Two weeks old today – it just doesn’t seem possible. Our lives still feel turned upside down by you – you are very much like that pesky hurricane in how you’ve just blown in and thrown everything we’ve taken for granted out the window. Years have already been divided into BM and AM – before Marion and after Marion. The ideas we had of you being on a schedule and all the things we thought we’d do with you, lunch with friends, quiet mornings at Starbucks, enjoying books together at Borders – HA! When you do go down to sleep, we feel like we’ve been handed a time bomb, we just don’t know when it will go off. I rush around, trying to fit in a shower, a load of laundry, brushing my teeth, and for your poor dad’s sake, at least make an effort to get out of my pajamas, all before you wake up and we start this cycle all over again.

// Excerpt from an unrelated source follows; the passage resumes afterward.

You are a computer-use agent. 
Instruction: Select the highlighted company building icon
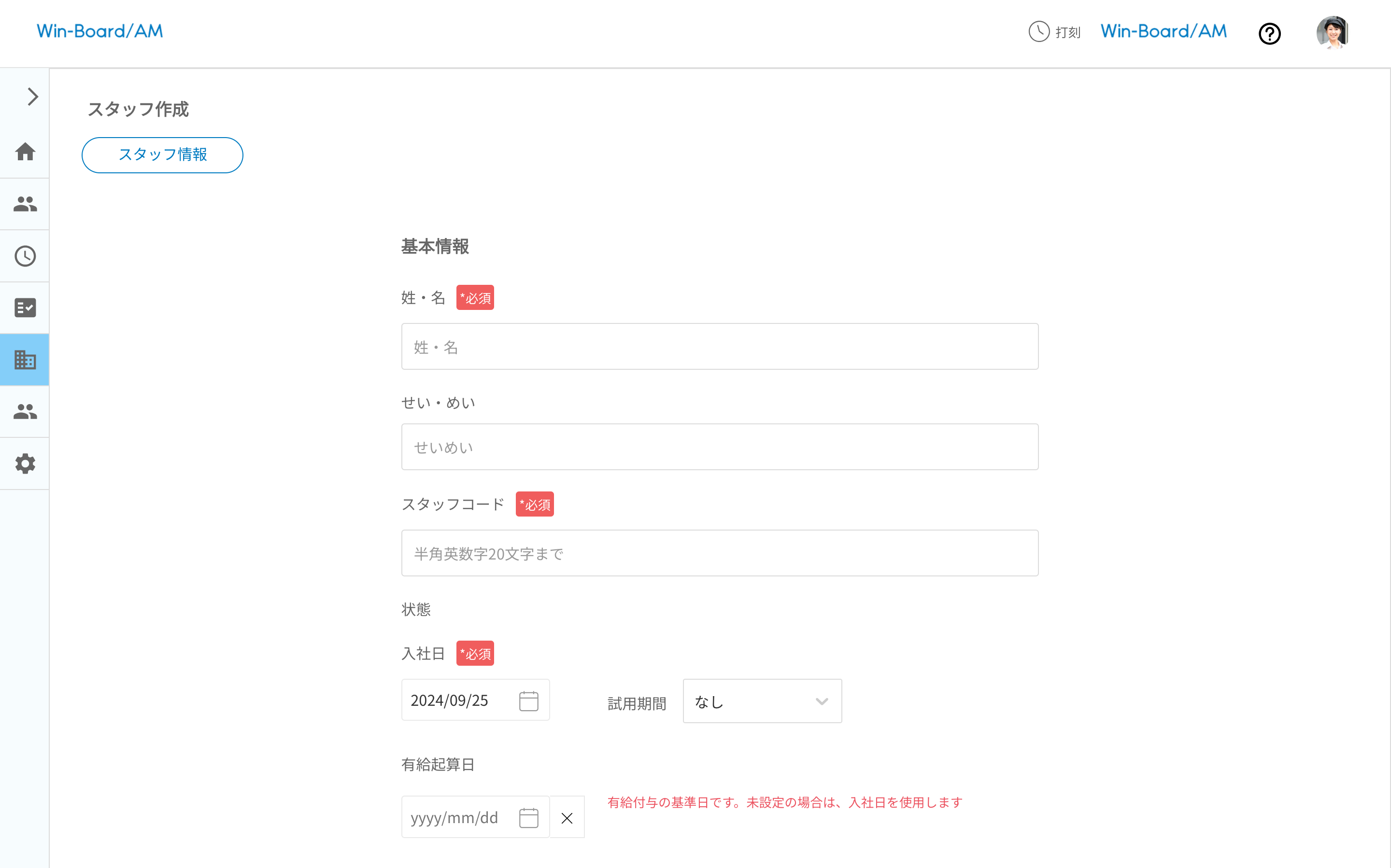click(x=25, y=359)
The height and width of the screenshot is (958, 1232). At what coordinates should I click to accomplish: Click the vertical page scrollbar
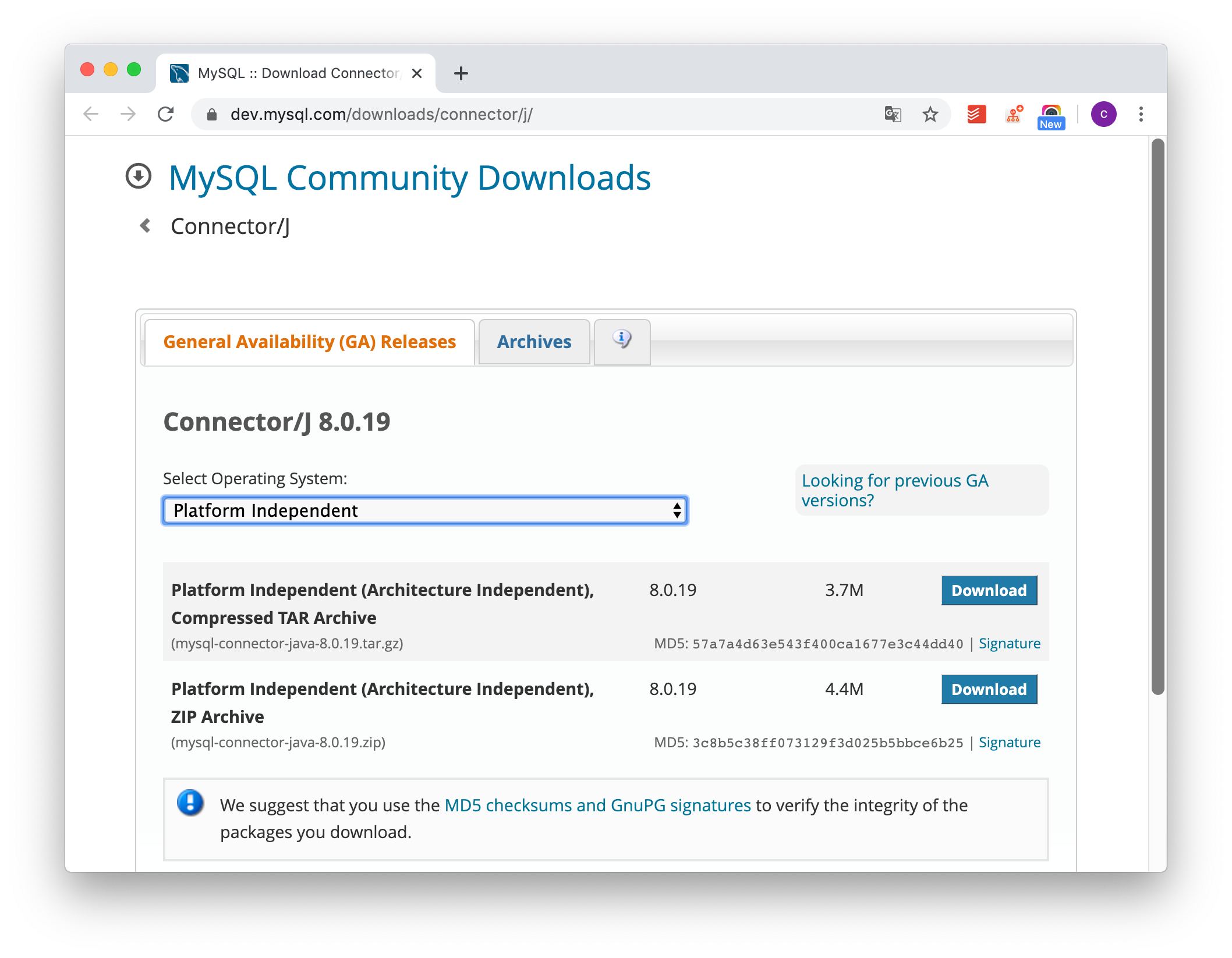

It’s worth it, I know. Especially when I think about all the what could have beens – especially since we’ve lived that. It’s just hard sometimes to know that it’s worth it – you still seem like such a little stranger to us. In a vain attempt to get to know you, I’ve become a bit obsessive about recording your every move. Then I compare what you did yesterday and the day before in an attempt to say, well I think at 10:05 a.m. she should be on her second nap of the day. Naturally, you’ll then decide that you want to be wide awake and playing at that time of day. But you are becoming less of a stranger to us – you know our voices and sometimes respond to us. Last night, as you were going to sleep after a bottle, you were smiling like crazy. Gas or just muscle tics I know, but your daddy looked over at me and said, I can’t wait for when she smiles for real. Sometimes you follow me with your eyes, or look around if you hear my voice and I fall in love all over again.

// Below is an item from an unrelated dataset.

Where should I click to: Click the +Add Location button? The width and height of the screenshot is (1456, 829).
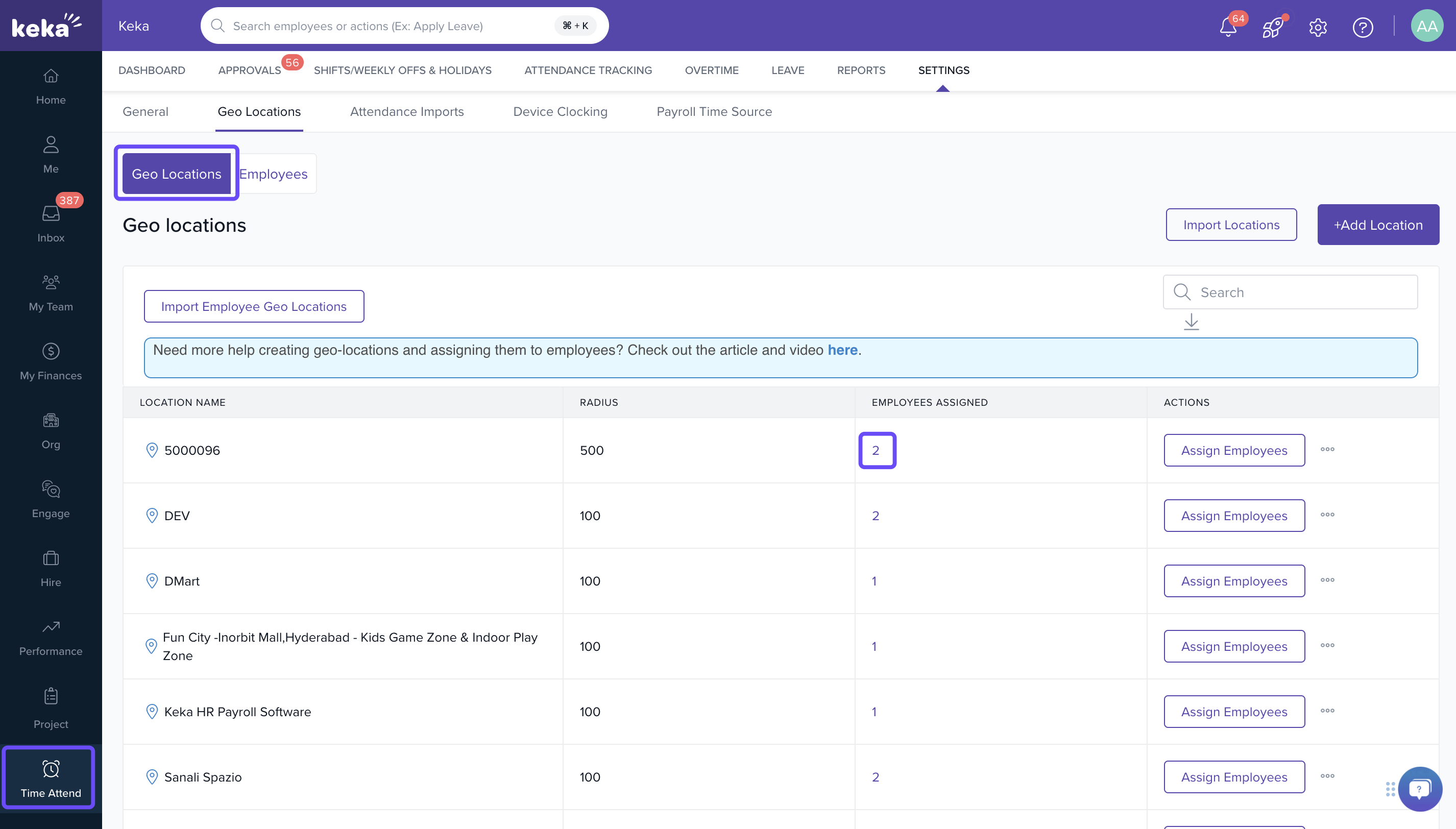coord(1378,224)
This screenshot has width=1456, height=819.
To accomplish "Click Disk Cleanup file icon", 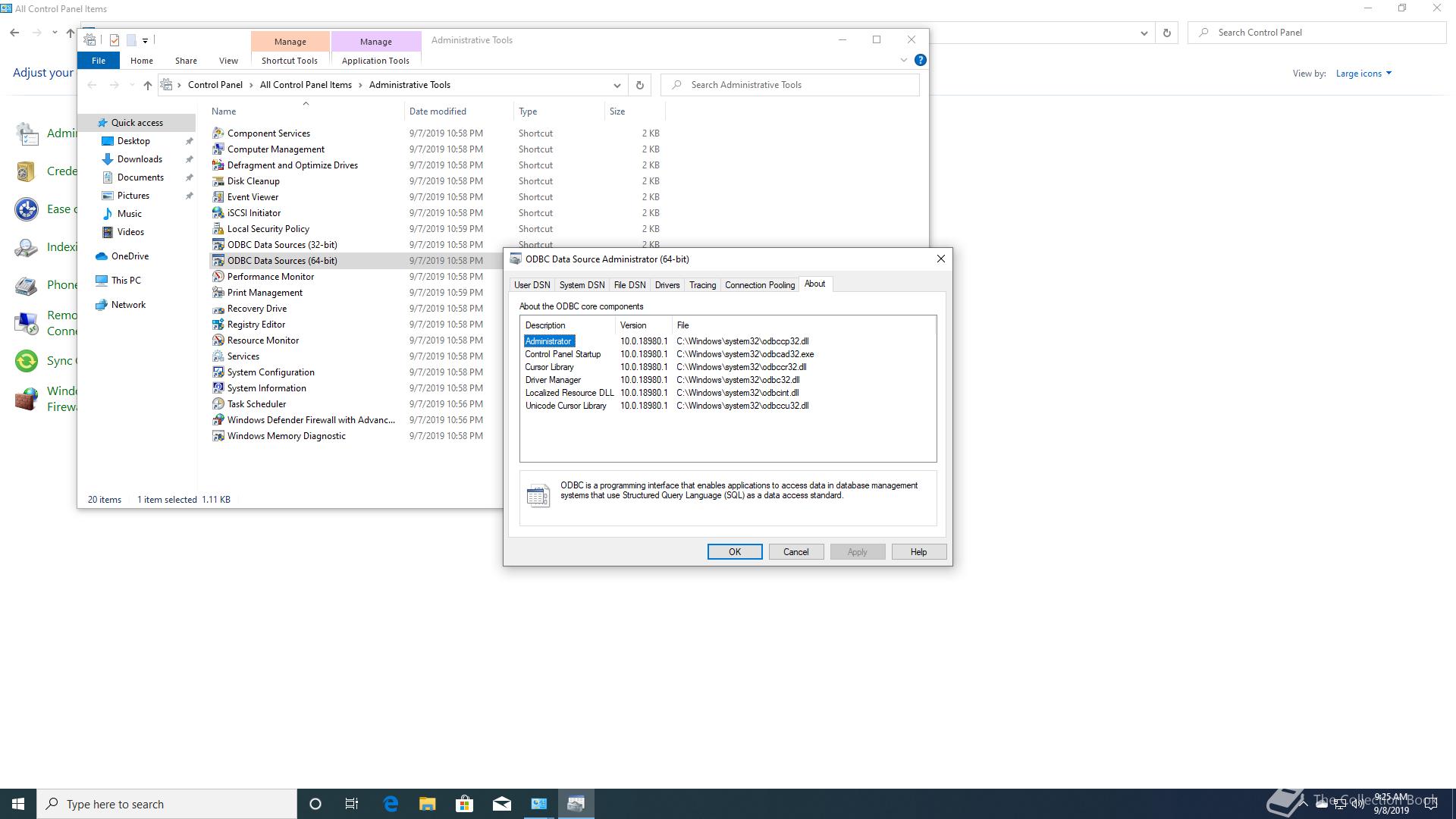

It’s been a trying week this week – and am I ever in for it if I’m saying that after just two weeks! But it’s been harder on me than on you, and I think that’s okay. After all, I’m still older than you and can handle this stuff better than you can right now. You had your two week pediatrician appointment yesterday and we found out you’re still losing weight. It’s heartbreaking to hear that – to know that what I thought I was doing for you, isn’t enough. We’ve had to add in formula and I cry every time I have to give you a bottle. Josh said he’s sure there’s some sort of life lesson in that, that what we want for our kids may not be the best thing for them. I say, I hate life lessons. I wish we could fast forward twenty years and you could tell me if it made a difference to you if you were breast fed or bottle fed. I wish you could give me some sort of feedback now, so I’d know if I was making the best choice.

I’m still struggling with your birth and now to have this added on to it, it’s hard not to feel like a failure. The hardest part is knowing that I failed only myself – not you, not your dad, not the general public, just myself. You’re fine after all – despite the weight loss, the pediatrician said you were in perfect health (particularly your lungs!) It’s as if I’ve failed at what makes a woman a woman. I couldn’t bring you into this world without intervention, and now, I can’t feed you without intervention. It really makes me question my ability to mother you. We have so much baggage as women – will I dump my feelings of failure on you? Will you spend the rest of your life trying to make it up to me? At the age of fourteen will you tell me that you hate me and I’ve never loved you and slam the door in my face? And will I think to myself, I loved her more than she has any ability to ever know right now? That I put aside my dreams and my ideals about myself and parenthood and womanhood and motherhood to do what was best for her? Will this be something that in thirty years from now, you sit and look at your own baby girl’s face and go, I finally know what mom meant?

Each day that goes by gets us closer to that mythical turning point, where everything seems to click and gets better. And I long for that day – I can’t wait to feel that I know what I’m doing, that I know you and what you want better than anyone else. But as tempting as that day is, it’s also bittersweet to know that every hour that goes by is an hour we won’t get back. It’s one more hour that pushes you out of being a newborn and into infancy and into being a toddler and then a little kid. That you’re growing up and we can’t stop it. So I’ll try to relax. I’ll try to take it easy on myself (and on you.) I’ll try to remember what we’ve lost and that really, really, nothing in this world matters more than the fact that you are actually in my arms, breathing your sweet little milk breath on me, meowing like a kitten and that you are mine and you are safe.